Colorectal cancer affects the colon, rectum and appendix and is not only the third most common form of cancer, but also the second cancer-related cause of death in the Western world, according to the World Health Organization. The disease kills about 655,000 people per year worldwide, with 16,000 only in the UK, even if it has a high cure rate if early detected and treated.
It is known that about 30 to 40 percent of colorectal cancer cases result from a mutated KRAS gene, which affects cell division. When this gene is mutated it becomes hyper-activated, leading to uncontrolled cell multiplication, which, together with resistance to death, are the hallmarks of all cancerous cells. And in fact, the capabilities of KRAS mutations to induce cancer depend on another molecule - Rac1 - that complements its effect on cell division by inhibiting cell death and further stimulating cell division. Together they create immortal and abnormally growing cells, the exact definition of cancer cells.
More recently, among colorectal cancers negative for the KRAS mutation, a related abnormality has been identified, this time on a gene called BRAF, which, like KRAS, is also involved in cell growth and division. When studied in laboratory, however, BRAF mutations were not enough by themselves to produce cancer, suggesting that a second event was necessary for malignant transformation. The fact that therapies targeting BRAF have a low success rate in these tumours , further supported the existence of a second event and highlighted the urgency to further investigate the mechanism behind BRAF-mutated cancers, which, after all, comprise as much as 10% of all colorectal cancers cases.
Paulo Matos, Raquel Seruca, Peter Jordan and colleagues at the Centre of Human Genetics in the National Health Institute Dr. Ricardo Jorge in Lisbon and the Institute of Molecular Pathology and Immunology of the University of Porto (IPATIMUP), Porto, Portugal have previously found abnormally high quantities of a variant of Rac1 - called Rac1b - among some colorectal cancers. This - together with the fact that Rac1 is crucial for K-Ras-induced tumours - led the researchers to hypothesise that maybe Rac1b was the (mysterious) partner of B-Raf V600 in colorectal tumours.

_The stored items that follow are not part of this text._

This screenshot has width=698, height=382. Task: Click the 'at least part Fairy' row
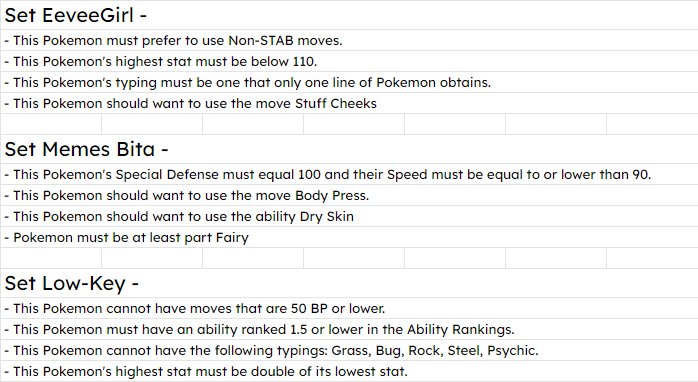[x=349, y=237]
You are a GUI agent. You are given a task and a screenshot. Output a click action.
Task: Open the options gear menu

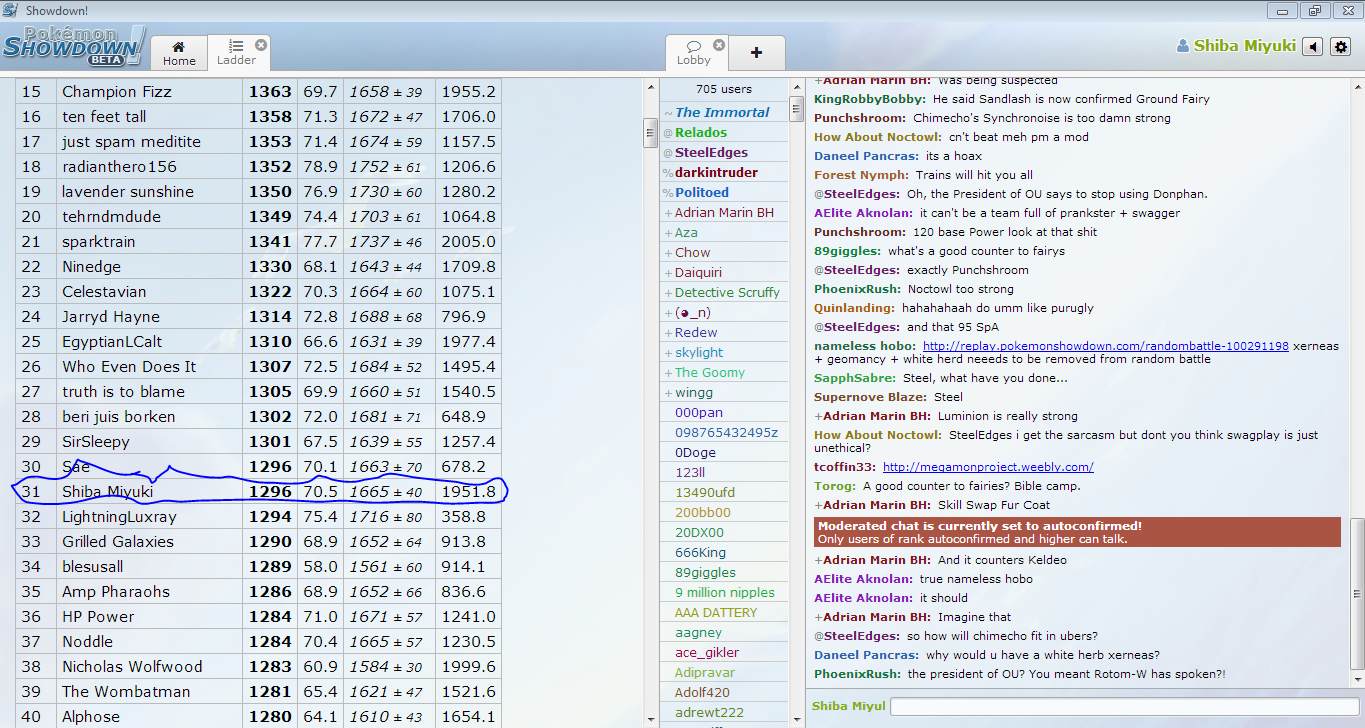point(1341,47)
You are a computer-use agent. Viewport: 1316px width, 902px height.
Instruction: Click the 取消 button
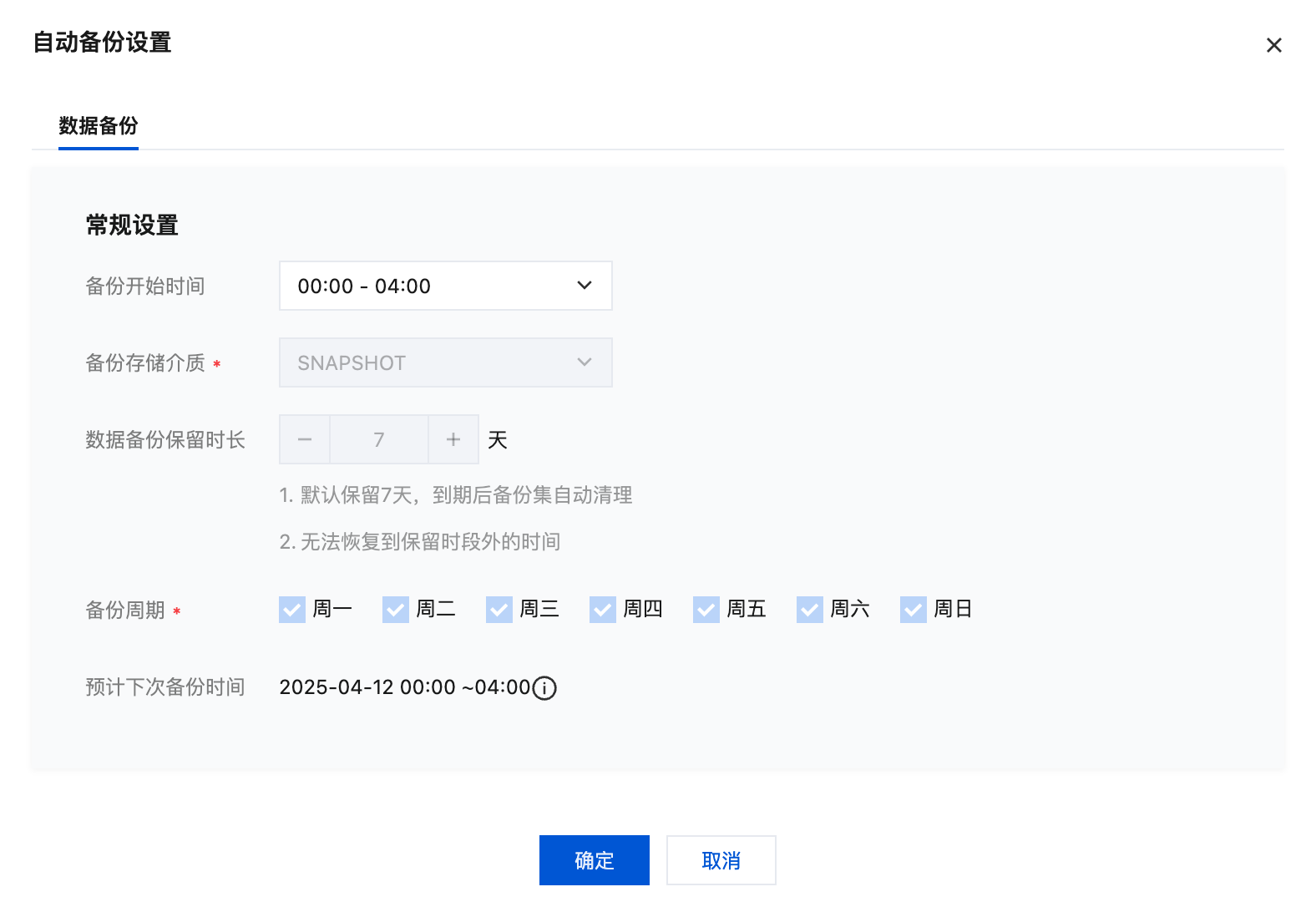pyautogui.click(x=721, y=860)
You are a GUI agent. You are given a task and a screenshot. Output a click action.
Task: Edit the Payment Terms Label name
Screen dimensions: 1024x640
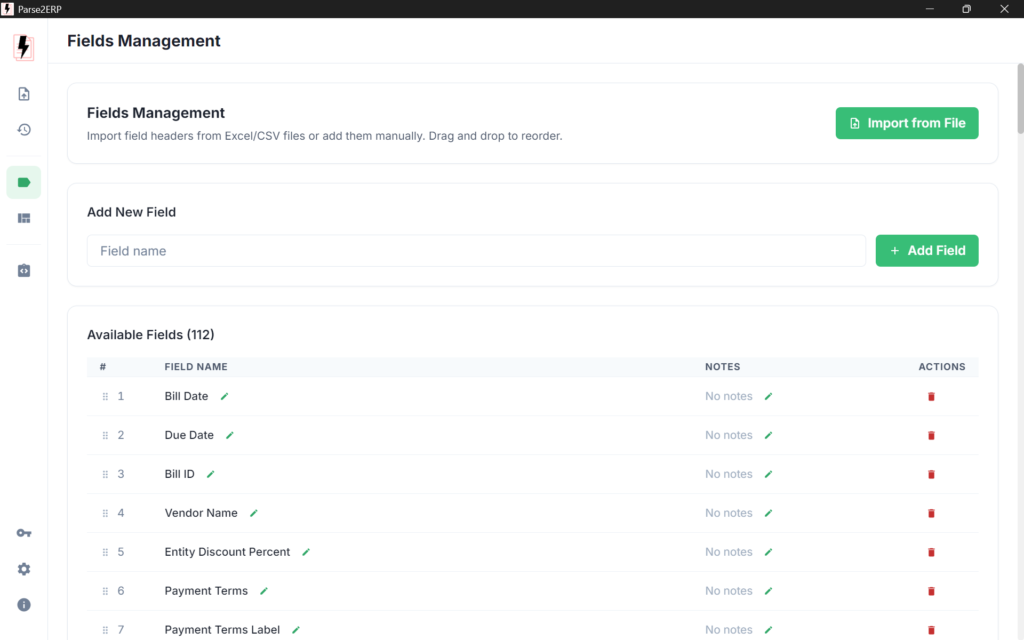(x=296, y=630)
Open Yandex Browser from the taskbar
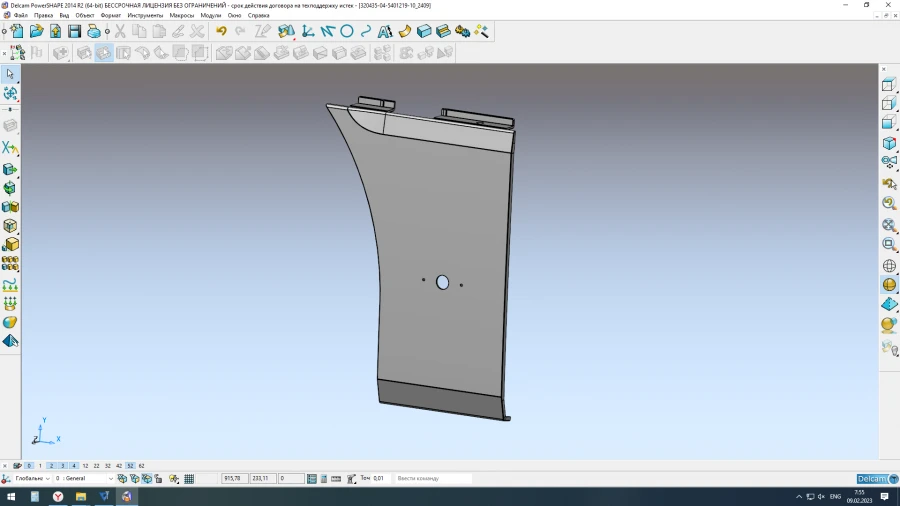The image size is (900, 506). point(58,496)
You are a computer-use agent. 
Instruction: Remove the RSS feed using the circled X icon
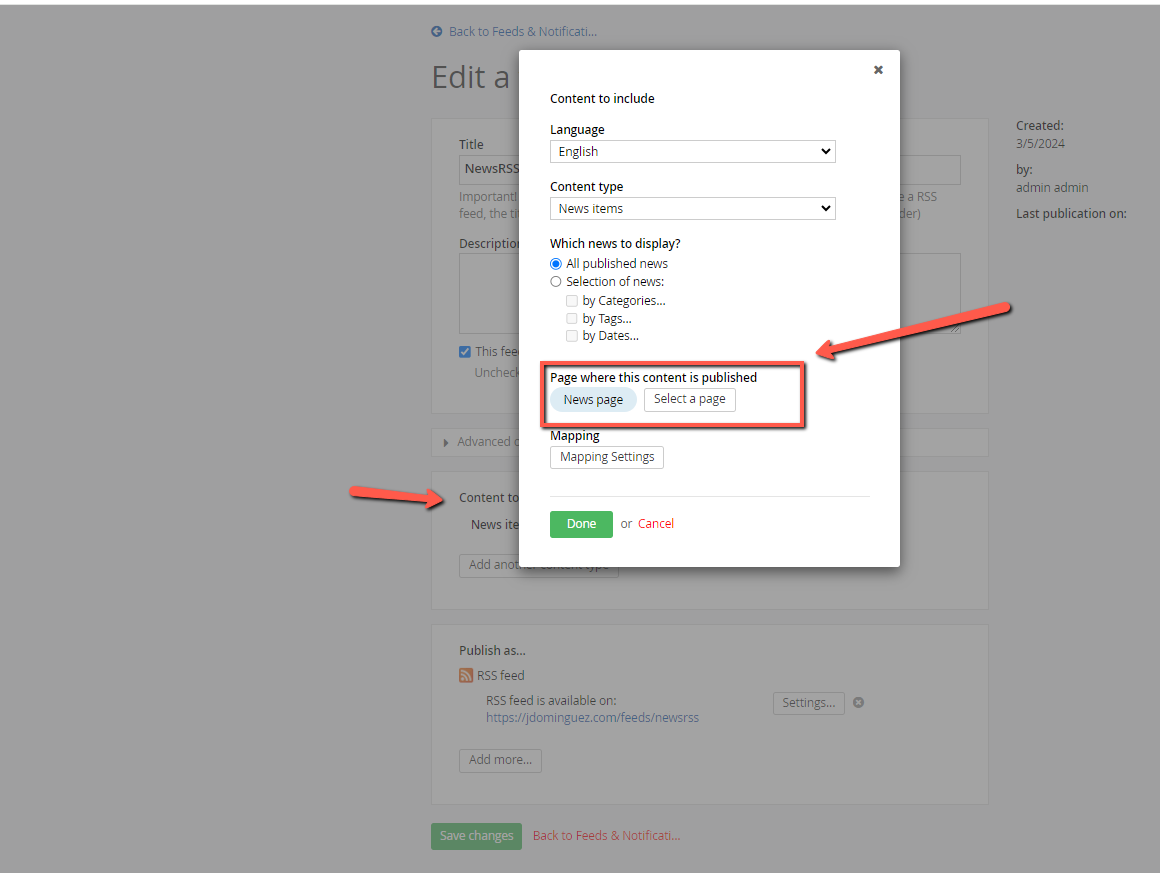pos(858,702)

To test this possibility Matos, Seruca , Jordan and colleagues analysed cells from 61 different colorectal cancer patients, together with normal mucosa cells from 13 patients. Confirming their hypothesis a strong association between the most common Raf mutation - B-Raf V600 - and Rac1b was found, with 82% of B-Raf V600 positive tumours showing Rac1b over-expression. In contrast, K-Ras mutated tumours and normal mucosal tissue had almost no Rac1b.
The next question to Matos, Seruca , Jordan and colleagues was to see if the two molecules did in fact cooperate in the formation of the tumour, since B-Raf V600 was known to be incapable, by itself, of producing cancer. For this, the researchers inhibited the gene for B-Raf V600 or the one for Rac1b, or both at the same time, and analysed the resulting tumour cells.
Gene inhibition was done using a method called RNA interference (or RNAi). The first step during gene expression is to pass the information, contained in the gene (the piece of DNA) to be expressed, into a molecule of RNA called messenger RNA. The RNAi method consists in introducing into the cells a small double molecule of RNA with the same sequence of the messenger RNA corresponding to the gene we want to inactivate. Because double RNA molecules do not occur naturally the cell will destroy it, triggering too the destruction of the messenger RNA with the same sequence and effectively silencing the gene, as its expression is interrupted. The big advantage of this method is its specificity, since, contrary to other cancer treatments like radio- or even chemo-therapy, it will only result in the death of the target cells.